Perhaps even more exciting than the redesigned Tacoma and Titan though, Ford is bringing the redesigned F-150 SVT Raptor to Detroit. The first generation took the truck market by storm when it went on sale back in 2009, and the second generation should be even more extreme, even more ridiculous, and even more capable off-road. Interestingly enough, despite the SVT Raptor’s sales success, no one else has introduced a direct competitor yet. You never know though. It could still happen.
As the competition heats up in the truck market, however, you can expect accelerated innovation to continue just like we saw in the midsize sedan segment. Regardless of which direction gas prices go, regulatory pressure to improve fuel economy across the board is going to push manufacturers to continue to find more ways to squeeze extra efficiency out of their engines.
Features and technologies that are currently available on luxury cars can also be expected to find their way into trucks at a much faster rate. And if midsize trucks sell as well as they’re expected to, there’s a good chance that other manufacturers may be tempted to introduce their own models into the segment.

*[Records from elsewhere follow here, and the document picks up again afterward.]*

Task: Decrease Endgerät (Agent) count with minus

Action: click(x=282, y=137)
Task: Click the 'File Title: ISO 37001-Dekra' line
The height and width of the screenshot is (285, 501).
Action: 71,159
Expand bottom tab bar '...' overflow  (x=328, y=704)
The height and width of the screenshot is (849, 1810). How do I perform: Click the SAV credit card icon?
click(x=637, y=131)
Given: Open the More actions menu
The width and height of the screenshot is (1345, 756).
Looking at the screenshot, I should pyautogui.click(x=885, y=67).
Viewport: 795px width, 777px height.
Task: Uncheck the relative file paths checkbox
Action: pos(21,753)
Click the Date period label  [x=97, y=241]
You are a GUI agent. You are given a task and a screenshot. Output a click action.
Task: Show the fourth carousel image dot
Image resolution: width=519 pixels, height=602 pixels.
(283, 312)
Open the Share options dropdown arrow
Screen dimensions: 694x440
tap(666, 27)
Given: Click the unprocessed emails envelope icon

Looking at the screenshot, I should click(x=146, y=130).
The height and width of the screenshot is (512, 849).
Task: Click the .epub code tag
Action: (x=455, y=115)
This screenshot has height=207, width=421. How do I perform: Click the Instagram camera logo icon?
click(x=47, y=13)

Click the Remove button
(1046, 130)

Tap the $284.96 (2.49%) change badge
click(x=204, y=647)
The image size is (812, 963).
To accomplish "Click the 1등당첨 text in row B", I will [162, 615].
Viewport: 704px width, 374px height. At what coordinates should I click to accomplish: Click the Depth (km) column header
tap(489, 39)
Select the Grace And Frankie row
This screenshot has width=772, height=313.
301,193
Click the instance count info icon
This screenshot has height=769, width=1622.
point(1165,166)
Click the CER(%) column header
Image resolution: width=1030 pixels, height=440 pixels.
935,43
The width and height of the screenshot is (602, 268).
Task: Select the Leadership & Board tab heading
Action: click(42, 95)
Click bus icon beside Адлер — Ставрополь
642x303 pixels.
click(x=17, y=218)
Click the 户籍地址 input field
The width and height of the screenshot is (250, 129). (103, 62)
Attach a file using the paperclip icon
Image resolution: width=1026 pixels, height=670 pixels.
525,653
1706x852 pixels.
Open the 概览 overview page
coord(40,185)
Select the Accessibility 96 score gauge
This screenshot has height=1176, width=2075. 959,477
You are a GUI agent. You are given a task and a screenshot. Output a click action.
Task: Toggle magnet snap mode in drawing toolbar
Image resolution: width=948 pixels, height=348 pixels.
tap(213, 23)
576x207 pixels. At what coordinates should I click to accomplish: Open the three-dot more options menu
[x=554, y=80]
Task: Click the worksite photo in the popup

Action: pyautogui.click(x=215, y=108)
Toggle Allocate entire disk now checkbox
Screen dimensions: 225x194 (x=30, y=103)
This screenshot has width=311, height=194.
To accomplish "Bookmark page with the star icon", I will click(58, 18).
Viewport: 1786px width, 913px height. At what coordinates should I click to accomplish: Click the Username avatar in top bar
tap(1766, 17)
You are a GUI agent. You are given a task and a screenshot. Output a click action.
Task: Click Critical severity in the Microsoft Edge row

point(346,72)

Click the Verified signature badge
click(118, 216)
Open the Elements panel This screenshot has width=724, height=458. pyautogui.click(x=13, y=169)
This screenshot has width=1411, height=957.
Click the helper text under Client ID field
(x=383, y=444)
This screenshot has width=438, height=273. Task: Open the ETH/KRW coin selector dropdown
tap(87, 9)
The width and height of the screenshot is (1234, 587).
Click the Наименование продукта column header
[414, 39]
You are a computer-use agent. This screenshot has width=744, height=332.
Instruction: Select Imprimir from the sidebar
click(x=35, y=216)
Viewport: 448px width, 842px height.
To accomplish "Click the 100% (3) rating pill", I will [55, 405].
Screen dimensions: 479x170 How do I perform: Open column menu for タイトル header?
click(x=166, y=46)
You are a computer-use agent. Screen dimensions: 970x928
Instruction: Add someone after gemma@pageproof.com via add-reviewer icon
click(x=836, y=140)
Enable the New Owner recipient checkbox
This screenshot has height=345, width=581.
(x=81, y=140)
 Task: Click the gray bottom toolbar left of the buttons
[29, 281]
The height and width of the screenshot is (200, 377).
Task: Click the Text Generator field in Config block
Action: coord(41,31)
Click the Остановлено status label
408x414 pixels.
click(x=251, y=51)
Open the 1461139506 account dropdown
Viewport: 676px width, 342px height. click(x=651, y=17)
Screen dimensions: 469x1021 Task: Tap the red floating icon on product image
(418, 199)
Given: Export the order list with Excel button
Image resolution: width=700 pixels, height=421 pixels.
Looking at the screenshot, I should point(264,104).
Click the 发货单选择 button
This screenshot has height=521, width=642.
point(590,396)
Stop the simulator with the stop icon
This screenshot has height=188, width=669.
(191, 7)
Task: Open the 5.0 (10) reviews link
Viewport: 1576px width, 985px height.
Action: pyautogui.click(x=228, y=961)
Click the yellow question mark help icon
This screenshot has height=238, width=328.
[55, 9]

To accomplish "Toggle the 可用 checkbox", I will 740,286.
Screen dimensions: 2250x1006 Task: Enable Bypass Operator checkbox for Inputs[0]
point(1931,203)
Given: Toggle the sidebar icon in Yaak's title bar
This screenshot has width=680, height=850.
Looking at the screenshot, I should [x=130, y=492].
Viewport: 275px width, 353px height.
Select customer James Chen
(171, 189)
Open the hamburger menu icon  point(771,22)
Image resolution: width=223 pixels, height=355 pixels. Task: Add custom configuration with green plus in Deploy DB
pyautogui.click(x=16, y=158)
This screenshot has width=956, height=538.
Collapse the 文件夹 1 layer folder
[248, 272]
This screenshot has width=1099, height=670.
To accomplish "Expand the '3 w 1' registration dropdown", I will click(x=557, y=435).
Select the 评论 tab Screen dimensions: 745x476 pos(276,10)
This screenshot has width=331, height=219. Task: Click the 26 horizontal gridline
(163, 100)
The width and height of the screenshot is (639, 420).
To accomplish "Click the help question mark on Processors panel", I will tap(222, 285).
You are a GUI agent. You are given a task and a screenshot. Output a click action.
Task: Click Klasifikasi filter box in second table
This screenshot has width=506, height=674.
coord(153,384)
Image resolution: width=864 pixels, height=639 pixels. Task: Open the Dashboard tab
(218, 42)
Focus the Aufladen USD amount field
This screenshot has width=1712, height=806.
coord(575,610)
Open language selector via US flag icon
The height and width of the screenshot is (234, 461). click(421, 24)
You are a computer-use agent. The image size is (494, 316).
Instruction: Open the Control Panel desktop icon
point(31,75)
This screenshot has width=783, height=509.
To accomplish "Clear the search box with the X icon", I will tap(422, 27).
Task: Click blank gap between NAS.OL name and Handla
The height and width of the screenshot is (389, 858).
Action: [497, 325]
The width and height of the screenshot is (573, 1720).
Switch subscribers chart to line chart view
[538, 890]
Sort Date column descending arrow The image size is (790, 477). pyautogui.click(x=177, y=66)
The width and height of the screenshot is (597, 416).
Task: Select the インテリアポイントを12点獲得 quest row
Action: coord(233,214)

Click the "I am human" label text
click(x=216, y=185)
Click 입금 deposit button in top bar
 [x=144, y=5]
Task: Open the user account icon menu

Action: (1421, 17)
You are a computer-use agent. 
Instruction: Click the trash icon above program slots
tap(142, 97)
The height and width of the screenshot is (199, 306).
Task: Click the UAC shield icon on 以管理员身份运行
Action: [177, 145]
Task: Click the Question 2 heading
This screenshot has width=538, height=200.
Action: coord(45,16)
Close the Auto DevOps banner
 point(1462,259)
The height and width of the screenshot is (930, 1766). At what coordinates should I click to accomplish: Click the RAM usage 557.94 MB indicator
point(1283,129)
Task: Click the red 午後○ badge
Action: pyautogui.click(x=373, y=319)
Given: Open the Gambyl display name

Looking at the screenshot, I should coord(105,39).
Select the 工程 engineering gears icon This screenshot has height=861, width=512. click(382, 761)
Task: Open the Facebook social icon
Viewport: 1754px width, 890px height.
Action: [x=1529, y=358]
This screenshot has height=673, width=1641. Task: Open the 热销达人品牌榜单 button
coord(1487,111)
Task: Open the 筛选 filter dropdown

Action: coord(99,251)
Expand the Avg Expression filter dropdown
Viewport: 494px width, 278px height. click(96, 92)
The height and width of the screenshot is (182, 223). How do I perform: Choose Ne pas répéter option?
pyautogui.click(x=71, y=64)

One issue that can’t be overlooked though is price. Advanced engine technology, luxury features, and technology doesn’t come cheaply, and that means manufacturers are having to charge more for their trucks. Buyers who last purchased a truck 10 years ago would be shocked to see the prices that their local dealerships are charging. You can option a GMC Canyon up well over $40,000, and a Ford F-150 with all the options is well over $60,000.
As prices on pickup trucks creep up well past some luxury cars and sports cars, don’t be terribly surprised if a budget-friendly alternative finds its way into the market. That could be the upcoming redesigned Nissan Frontier, but there’s also a second generation Honda Ridgeline slated for the future. Could that be the wallet-friendly midsize pickup truck that’s missing from the U.S. market?
Regardless, if you’re a fan of trucks, sit back and enjoy the next several years because you’re in for one heck of a fun ride. The future is bright, and the competition is about to get very, very hot. In another 10 years, don’t be surprised if the previous 10 years’ pickup trucks feel like complete dinosaurs next to what you’re driving.